The Mobile County Public School System was one of the school districts the federal government reviewed prior to last week’s revelation that calculation errors caused Alabama to misreport statewide graduation rates for the 2013-14 school year.
The State Department of Education (ALSDE) acknowledged those findings in a release issued last week amid an ongoing review of graduation rates in Alabama, California and at least one other state being conducted by the U.S. Department of Education (USDE).
Over the past four years, Alabama has touted large improvements in its statewide graduation rate, even as students moved into a new, more rigorous curriculum as part of the state’s College and Career Ready Standards.
In 2015, ALSDE announced an 89.3 percent graduation rate — continuing a steady upward climb from the 72 percent rate reported in 2012 and putting Alabama among the top three states in the country.
However, with the recent announcement, ALSDE confirmed errors in the way those figures were calculated caused them to be “misstated to the people of Alabama — policymakers, educators, parents, students, all citizens” and the federal education officials conducting the current audit of those rates.
“We are accountable to all people of this state and deeply regret the misstating of our graduation rate,” State Superintendent of Education Michael Sentance said last week. “We are now undergoing a meticulous review to ensure that all monitoring and data collection is performed with fidelity.”
ALSDE spokesperson Malissa Valdes-Hubert said the USDE review targeted the graduating class of 2013-14, though she couldn’t say whether other years were affected.

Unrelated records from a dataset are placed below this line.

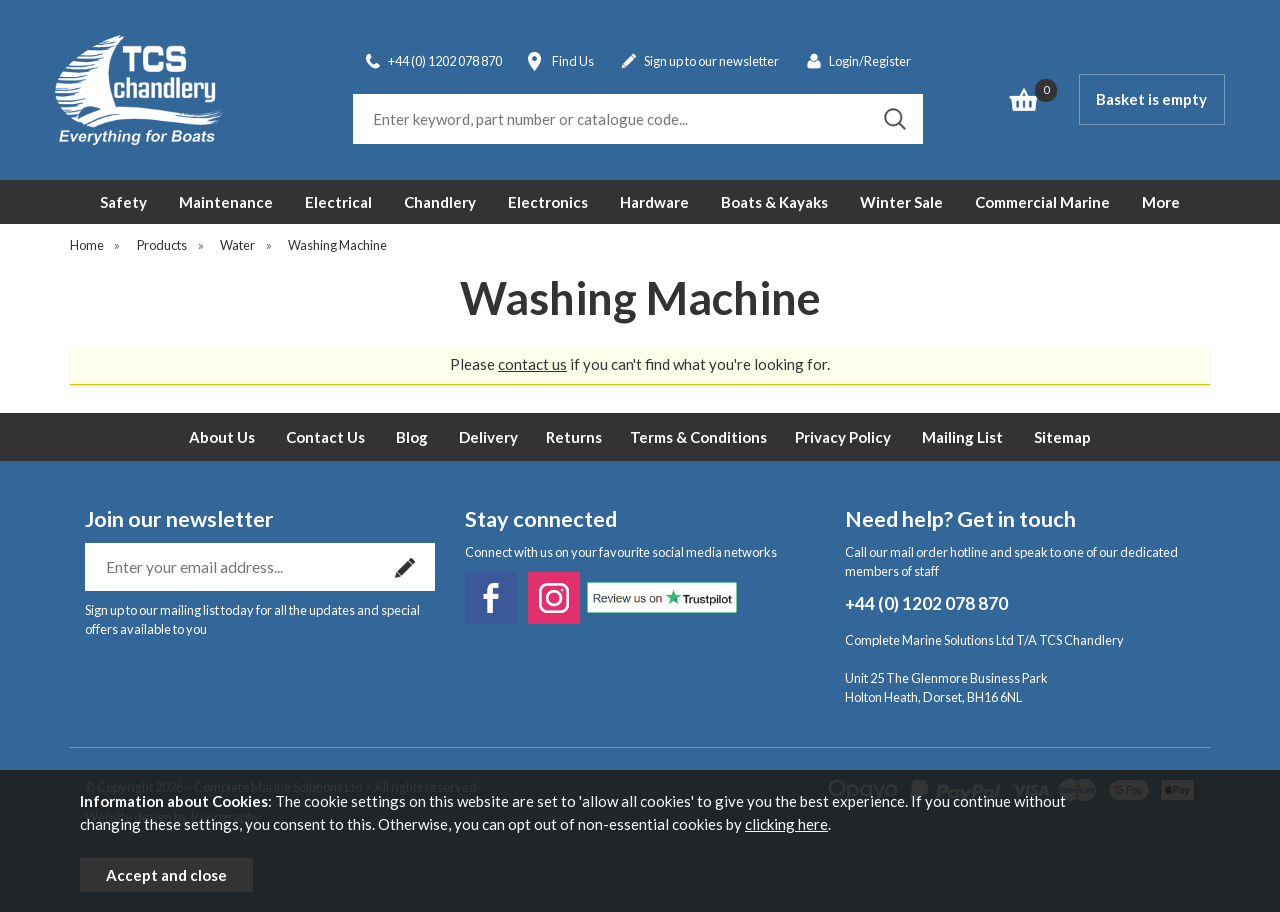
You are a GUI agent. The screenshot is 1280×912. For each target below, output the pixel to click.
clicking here (786, 824)
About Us (222, 437)
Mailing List (962, 437)
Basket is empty (1151, 99)
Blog (412, 437)
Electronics (548, 202)
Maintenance (226, 202)
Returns (574, 437)
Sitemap (1062, 437)
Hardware (654, 202)
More (1161, 202)
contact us (532, 364)
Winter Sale (901, 202)
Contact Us (325, 437)
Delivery (488, 437)
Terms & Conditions (698, 437)
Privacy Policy (843, 437)
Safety (123, 202)
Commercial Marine (1042, 202)
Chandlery (440, 202)
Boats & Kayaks (774, 202)
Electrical (338, 202)
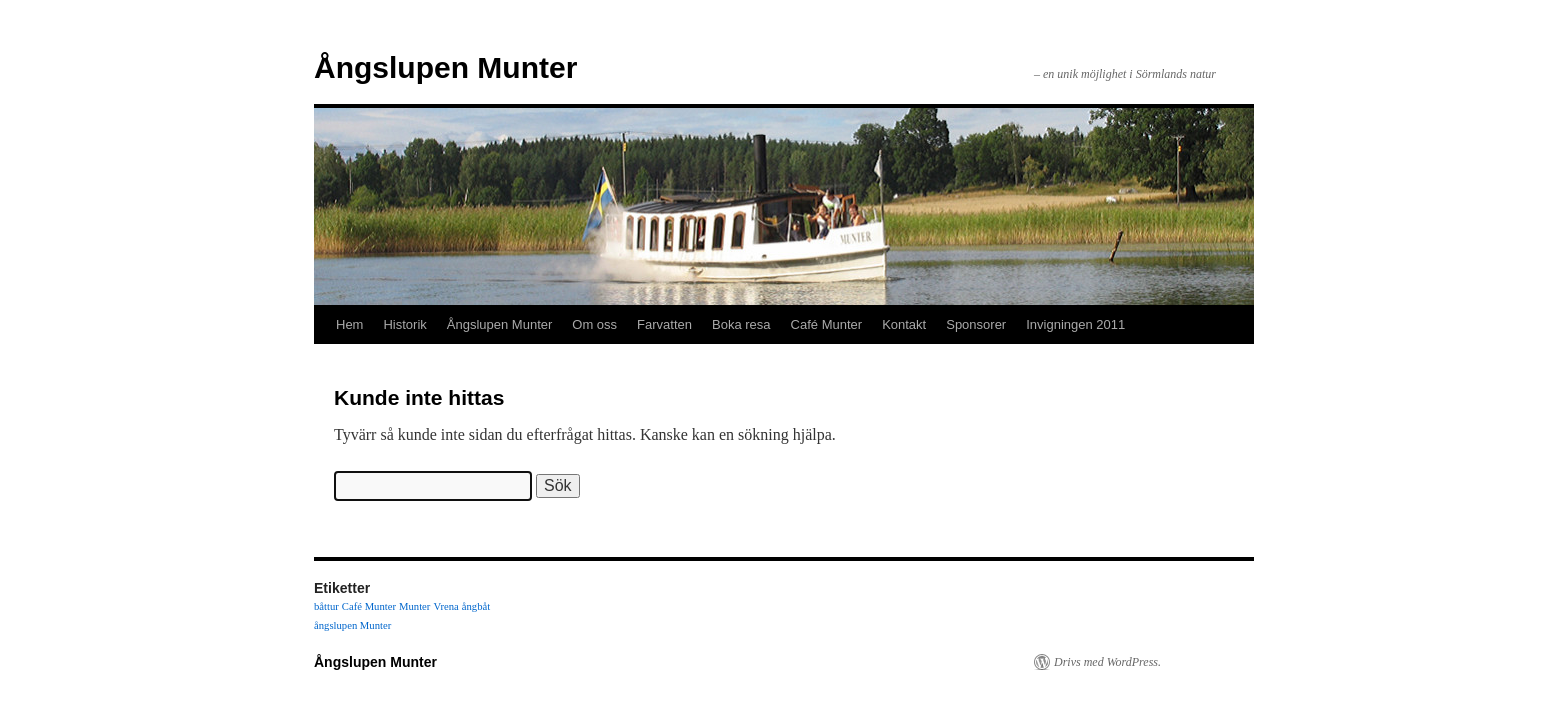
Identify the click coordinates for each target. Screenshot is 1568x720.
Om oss (594, 324)
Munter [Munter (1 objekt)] (414, 606)
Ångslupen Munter (445, 67)
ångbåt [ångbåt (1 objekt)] (476, 606)
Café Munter (827, 324)
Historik (404, 324)
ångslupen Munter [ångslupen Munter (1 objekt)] (352, 625)
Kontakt (904, 324)
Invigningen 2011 (1075, 324)
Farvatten (664, 324)
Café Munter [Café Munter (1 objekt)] (369, 606)
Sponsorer (976, 324)
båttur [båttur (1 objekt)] (326, 606)
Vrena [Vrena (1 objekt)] (445, 606)
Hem (349, 324)
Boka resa (741, 324)
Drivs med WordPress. (1107, 662)
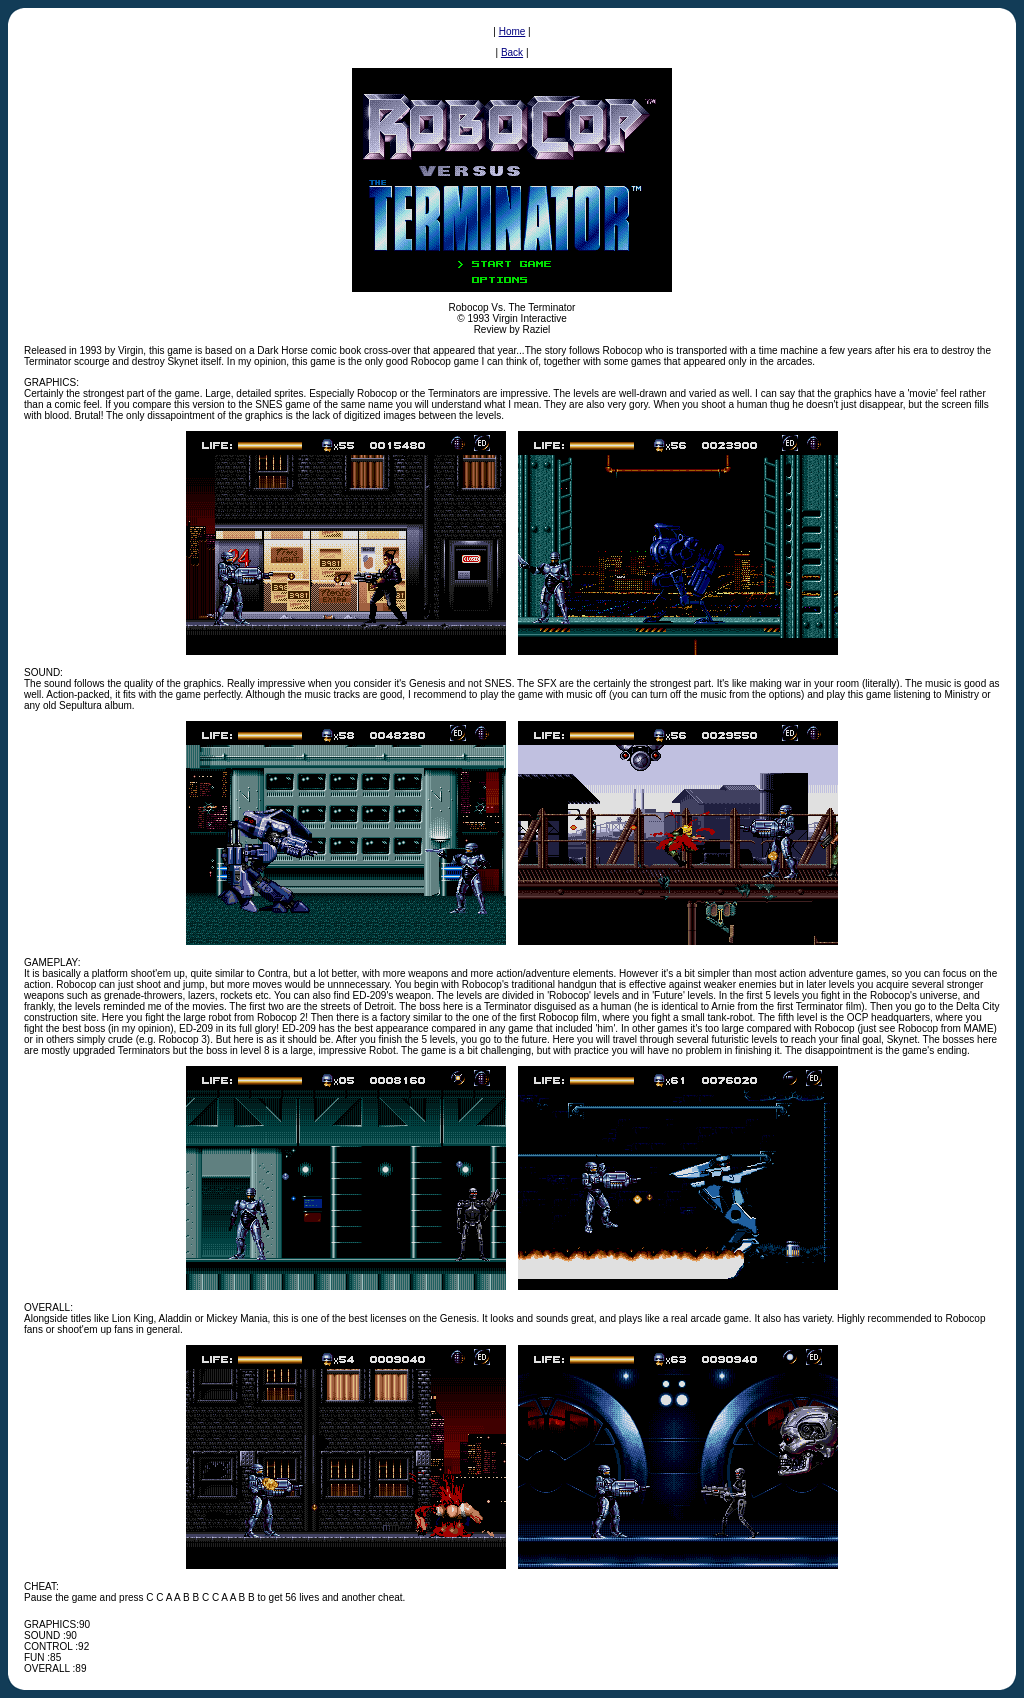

She also said state officials don’t have an accurate number for the current graduation rate or “any plans to do any recalculations at this time.”
One problem identified by the USDE was the state’s lack of oversight regarding the graduation numbers reported by local school districts as well as the class credits those districts used to award diplomas.
“In some cases, local school systems misstated student records and awarded class credit, resulting in diplomas that were not honestly earned. The ALSDE did not monitor local systems with the necessary scrutiny,” the release reads. “This was an internal, administrative oversight and the ALSDE is now in the process of addressing all related areas.”
Valdes-Hubert said because the USDE was still conducting its review, the state does not yet know which local school systems might have “misstated” their own graduation rates or how many there could be altogether.
Sentance issued a statement Monday clarifying previous reports that MCPSS has been targeted for review by the USDE early on in its review process. While he did confirm that federal officials had “visited and reviewed records” from MCPSS, he said the district “was not chosen for any particular cause.”
“According to the USDE, it conducted the audit ‘to determine whether the ALSDE has implemented a system of internal control over calculating and reporting graduation rates that are sufficient to provide reasonable assurance that reported graduation rates are accurate and complete,’” Sentance added.
So far, MCPSS — Alabama’s largest public school system — and Birmingham City Schools are the only districts state education officials have acknowledged were reviewed by the USDE individually — which, if for no other reason, could be because of their large enrollments.
Last week, MCPSS spokesperson Rena Philips said local school officials had “explicitly followed the guidelines set forth by the [ALSDE]” and had “submitted all documentation as required.” Philips went on to say ALSDE also “reviewed and verified the graduation records” that Mobile County schools presented.
However, another key error in the state’s calculation of graduation rates involved students who received an Alabama Occupational Diploma — a specialized degree that allows students to get job training in school using a unique set of work requirements, curriculum and standards.
The USDE review concluded that, currently, the Alabama Occupational Diploma is not anchored to the state standards required for graduation, adding that students that received it in the year’s reviewed shouldn’t have been counted when determining a four-year cohort graduation rate.
While the Alabama Occupational Diploma program dates back to the early 2000s, the high school graduation requirements used today weren’t approved by the Alabama State Board of Education until January 2013.
Those new requirements were updated to reflect the adoption of the Alabama College and Career Ready Standards but they also created “multiple pathways” for students to earn a diploma — including the Alabama Occupational Diploma.
At the time, then-State Superintendent Tommy Bice clarified that students on an occupational diploma track, as well as special education graduates, could be counted as regular graduates beginning with the class of 2013. Last week, as reports of the misreported graduation numbers began circulating, Bice told al.com that he still “stood by that decision.”
At this point, though, it’s still unclear how yearly graduation rates might be affected when those types of alternative diplomas are no longer calculated. Like other districts, MCPSS has counted recipients of the Alabama Occupational Diploma among their “regular graduates.”
However, the school system has yet to respond to inquiries about how many of those diplomas it has awarded since 2013. Both the ALSDE and local school officials have said more information would be available when the review by the USDE is complete and released to the public.
In the meantime, Sentance said ALDE is already reviewing its internal protocols and will be increasing the training of its staff as well as “organizationally restructuring.”
“We will be establishing an internal audit unit to ensure protocols and procedures are followed,” he continued. “We will also continue to work within the USDE.”